IMPLEMENTING ZERO-TRUST AUTHENTICATION WITH OAUTH2-PROXY
Modern web applications require robust authentication and authorization. A zero-trust architecture ensures every request is authenticated and authorized before accessing protected resources. Here's how we built an authentication gateway serving 5,181+ active users.
The Zero-Trust Architecture
OAuth2-Proxy acts as a reverse proxy that handles authentication before requests reach your application. Combined with Traefik as the ingress controller, you can protect entire services with just configuration changes. This pattern keeps authentication logic out of individual applications.

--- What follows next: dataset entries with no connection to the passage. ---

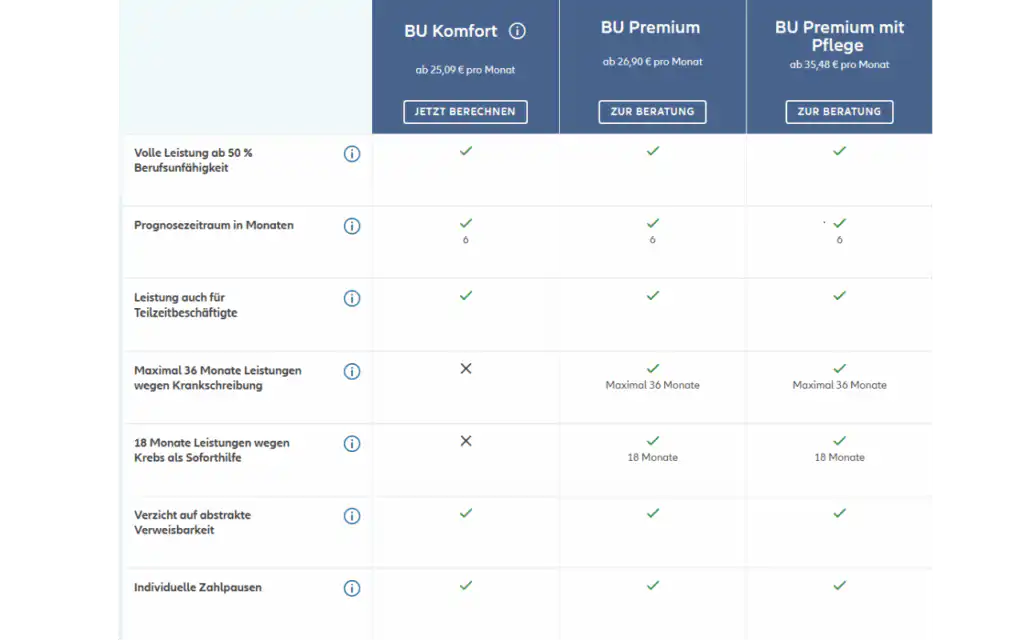Click 'Maximal 36 Monate' under BU Premium
This screenshot has width=1024, height=640.
click(652, 385)
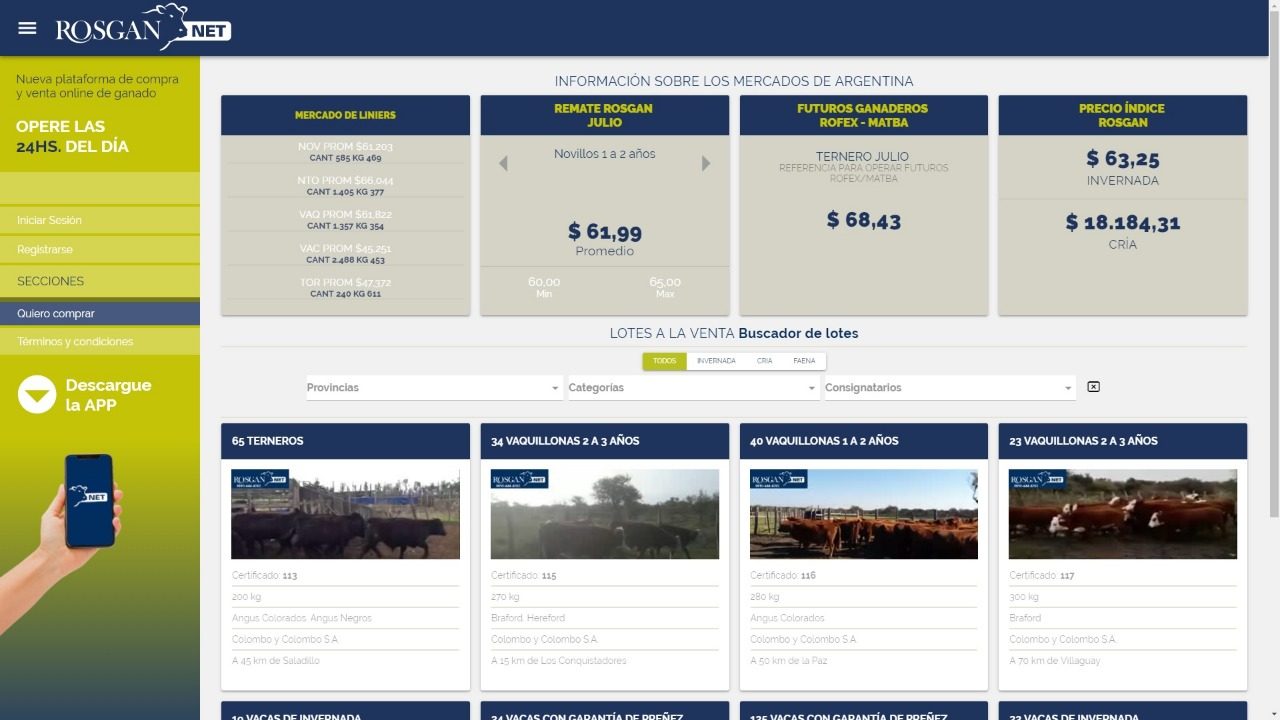Open the hamburger menu icon
The image size is (1280, 720).
point(27,28)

Keycloak for Centralized Identity
Keycloak provides centralized identity management with SSO capabilities. Users log in once and access multiple applications seamlessly. It supports various authentication methods, role-based access control, and integrates with existing identity providers.
upstreams:
- id: protected-service
uri: http://backend:8000
path: /
providers:
- id: keycloak
provider: oidc
clientID: my-app
clientSecret: ${CLIENT_SECRET}
oidcConfig:
issuerURL: https://keycloak.example.com/realms/myrealm
audienceClaims:
- aud
emailClaim: email
groupsClaim: groups
Implementation Details
The implementation consists of several key components working together:
OAuth2-Proxy Deployment
Deploy OAuth2-Proxy as a sidecar container alongside your application. Configure it to validate tokens with Keycloak and maintain session state in Redis for horizontal scalability.

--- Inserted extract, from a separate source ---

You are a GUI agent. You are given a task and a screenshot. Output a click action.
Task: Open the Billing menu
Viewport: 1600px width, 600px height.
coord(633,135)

Traefik Middleware Configuration
apiVersion: traefik.containo.us/v1alpha1
kind: Middleware
metadata:
name: auth-middleware
spec:
forwardAuth:
address: http://oauth2-proxy:4180/oauth2/auth
trustForwardHeader: true
authResponseHeaders:
- X-Auth-Request-User
- X-Auth-Request-Email
- X-Auth-Request-Groups
Role-Based Access Control
Set up Keycloak realms and clients with appropriate roles. Implement RBAC by checking group membership in your application. OAuth2-Proxy passes user groups via headers for fine-grained authorization.
Warning: Always validate authorization in your application layer, even with OAuth2-Proxy. Defense in depth is essential for security.
Security Best Practices
Security must be built into every layer of your authentication system:
headers:
customResponseHeaders:
Strict-Transport-Security: "max-age=63072000"
X-Frame-Options: "DENY"
X-Content-Type-Options: "nosniff"
Referrer-Policy: "strict-origin-when-cross-origin"
Permissions-Policy: "geolocation=(), microphone=(), camera=()"
contentSecurityPolicy: "default-src 'self'; script-src 'self'; style-src 'self' 'unsafe-inline'"
Always use HTTPS in production. Implement CSRF protection for state-changing operations. Set proper CORS headers to prevent unauthorized cross-origin requests. Use short-lived access tokens (15 minutes) with refresh tokens for extended sessions. Monitor authentication failures and implement rate limiting to prevent brute force attacks.
Important: Store session data in Redis with appropriate TTLs. Never store sensitive data in browser storage. Use httpOnly, secure, and sameSite cookies.
Real-World Results
Our authentication gateway protects 11 microservices and serves 5,181+ active users. The zero-trust architecture ensures every request is validated while providing seamless SSO experience. Users authenticate once and access all applications without repeated logins.
Tip: With proper monitoring, we detected and blocked 200+ unauthorized access attempts in the first month. Security monitoring is not optional.
The result: a secure, scalable authentication system that protects sensitive university data while providing seamless user experience across multiple applications. Response times remain under 100ms for authenticated requests, and the system scales horizontally to handle traffic spikes.